LOL LOL I forgot about the Llamas we had an old stud that was as absolute bomb proof as a horse could get till he seen a llama...and yes they do fit in your lap:shock:


----------



## Gillian (Aug 2, 2008)

Llamas here. Zeus is pretty steady, but those evil llamas are obviously going to kill him.
Ha ha. Found that out on our first trail ride together.

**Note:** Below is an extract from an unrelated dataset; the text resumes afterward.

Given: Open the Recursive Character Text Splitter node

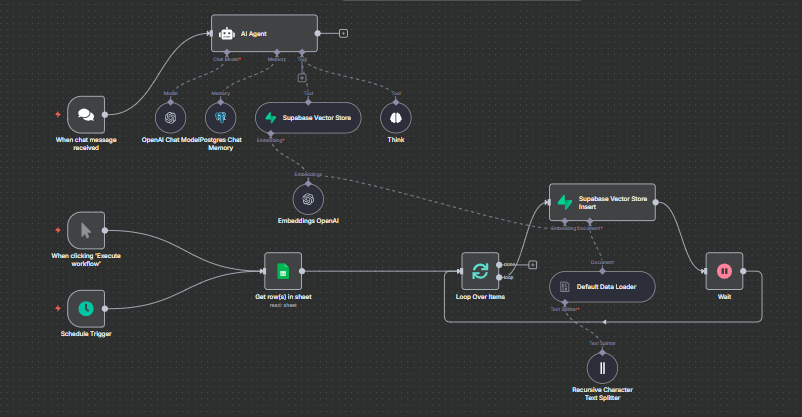Looking at the screenshot, I should point(602,368).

He got over it but sidestepped all the way past the llama, didn't take his eyes off of it for a second until we were far enough away to be 
"safe" again.


----------



## boxer (Feb 20, 2009)

haha, i don't own my own horse yet (looking) but the one I ride at my instructors place can be pretty funny sometimes. last week he shied at a milk crate (which he has seen a million times!) and a couple of weeks ago he shied at his own shadow 3 times. sooo funny! we were up on a bank and his shadow was on the road below and in front of him.


----------



## Nutty Saddler (May 26, 2009)

Ingrid is scared of water , especially puddles.


----------



## RoosterDo (Feb 11, 2009)

lets see what isnt she scared off? She used to be scared of brushing and fly spray but we got that figured out, she can be scared of everything and nothing all in the same day. She is the sturdiest most fearless mount but if shes in a goofy mood she spooks at birds and cars and shadows. Luckily its never a big spook just a jump away and a laugh at me. We have a rabbits leap out from under us and have no reaction but a bird chirps and shes like oh crap what was that jump snort stare then she walks on ha ha mom you thought I was scared. I brought a tarp out and she was wearing it in five minutes walking all over it. But a mud puddle is a horse eating lake. Gotta love them huh.


----------



## Sunny06 (Jun 22, 2009)

Logs


----------



## RubaiyateBandit (Jan 25, 2009)

Bandit: Honestly, I haven't found anything that he's afraid of yet. And I've put him up against everything I could find.

Dante: The vet and Hard work! Anything that looks like it might result in excessive sweating! 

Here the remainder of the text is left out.